# Ryanair - Booking for Age 16



## Daddy

When flying with Rynair is a person aged 16 considered a child or an adult for booking purposes.

Thanks


----------



## gipimann

This paragraph, from Ryanair's information on unaccompanied minors, suggests that 16 year olds are considered adults for booking purposes.

_Ryanair will carry unaccompanied minors aged 14 or 15 years ONLY upon completion and signature of a form of indemnity at check-in of EACH departure airport, by a parent or guardian. Children under the age of 14 years must always be accompanied on the same reservation by a passenger over 16 years.
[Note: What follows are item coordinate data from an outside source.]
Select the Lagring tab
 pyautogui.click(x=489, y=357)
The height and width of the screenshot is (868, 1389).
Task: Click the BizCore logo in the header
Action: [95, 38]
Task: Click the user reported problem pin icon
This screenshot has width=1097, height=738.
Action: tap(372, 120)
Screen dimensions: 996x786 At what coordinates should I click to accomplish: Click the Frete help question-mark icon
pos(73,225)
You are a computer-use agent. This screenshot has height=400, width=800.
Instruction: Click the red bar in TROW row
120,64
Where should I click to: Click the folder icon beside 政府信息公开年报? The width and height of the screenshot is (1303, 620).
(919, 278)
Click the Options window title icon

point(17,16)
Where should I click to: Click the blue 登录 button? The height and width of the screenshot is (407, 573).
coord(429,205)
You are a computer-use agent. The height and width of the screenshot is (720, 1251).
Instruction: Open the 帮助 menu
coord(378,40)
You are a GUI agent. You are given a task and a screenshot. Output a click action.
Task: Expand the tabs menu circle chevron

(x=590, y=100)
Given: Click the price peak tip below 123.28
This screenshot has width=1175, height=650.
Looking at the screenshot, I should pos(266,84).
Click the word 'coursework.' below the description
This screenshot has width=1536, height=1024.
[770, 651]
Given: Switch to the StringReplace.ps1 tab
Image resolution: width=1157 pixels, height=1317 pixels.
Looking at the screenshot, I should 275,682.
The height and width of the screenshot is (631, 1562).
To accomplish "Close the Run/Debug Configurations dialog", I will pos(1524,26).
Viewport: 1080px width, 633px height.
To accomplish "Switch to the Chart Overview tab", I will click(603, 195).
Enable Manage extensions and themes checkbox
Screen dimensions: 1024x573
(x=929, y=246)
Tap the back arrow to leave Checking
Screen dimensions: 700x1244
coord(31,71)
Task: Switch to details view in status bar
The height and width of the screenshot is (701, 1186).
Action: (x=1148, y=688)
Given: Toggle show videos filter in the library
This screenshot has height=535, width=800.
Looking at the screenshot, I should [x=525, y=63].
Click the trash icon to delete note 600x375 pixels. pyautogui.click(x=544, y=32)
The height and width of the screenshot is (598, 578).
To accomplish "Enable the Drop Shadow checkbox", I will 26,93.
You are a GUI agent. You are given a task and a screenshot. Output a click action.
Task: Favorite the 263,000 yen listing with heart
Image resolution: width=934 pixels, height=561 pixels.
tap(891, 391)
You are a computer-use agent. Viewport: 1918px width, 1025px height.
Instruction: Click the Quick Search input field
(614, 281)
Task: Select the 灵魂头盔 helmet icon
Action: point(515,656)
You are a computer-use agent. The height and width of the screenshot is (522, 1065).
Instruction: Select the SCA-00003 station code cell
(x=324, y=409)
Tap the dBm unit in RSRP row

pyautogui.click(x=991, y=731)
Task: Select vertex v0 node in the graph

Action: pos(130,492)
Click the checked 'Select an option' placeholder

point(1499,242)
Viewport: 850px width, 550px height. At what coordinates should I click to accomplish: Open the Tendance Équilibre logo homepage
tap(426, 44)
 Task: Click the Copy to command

PLEASE NOTE FOR TRAVEL FROM THE 1st OCTOBER 2009 ALL CHILDREN UNDER THE AGE OF 16 YEARS MUST TRAVEL ACCOMPANIED BY AN ADULT (OVER 16 YEARS) BOOKED ON THE SAME RESERVATION._

And from their information on the carriage of infants, it suggests that anyone 2 years or over is charged an adult fare!

_If the infant reaches the age of 2 years prior to their return journey, they must pay the applicable adult fare, taxes, fees and charges for that part of the journey. _


----------



## Daddy

Thanks for that clarification.


----------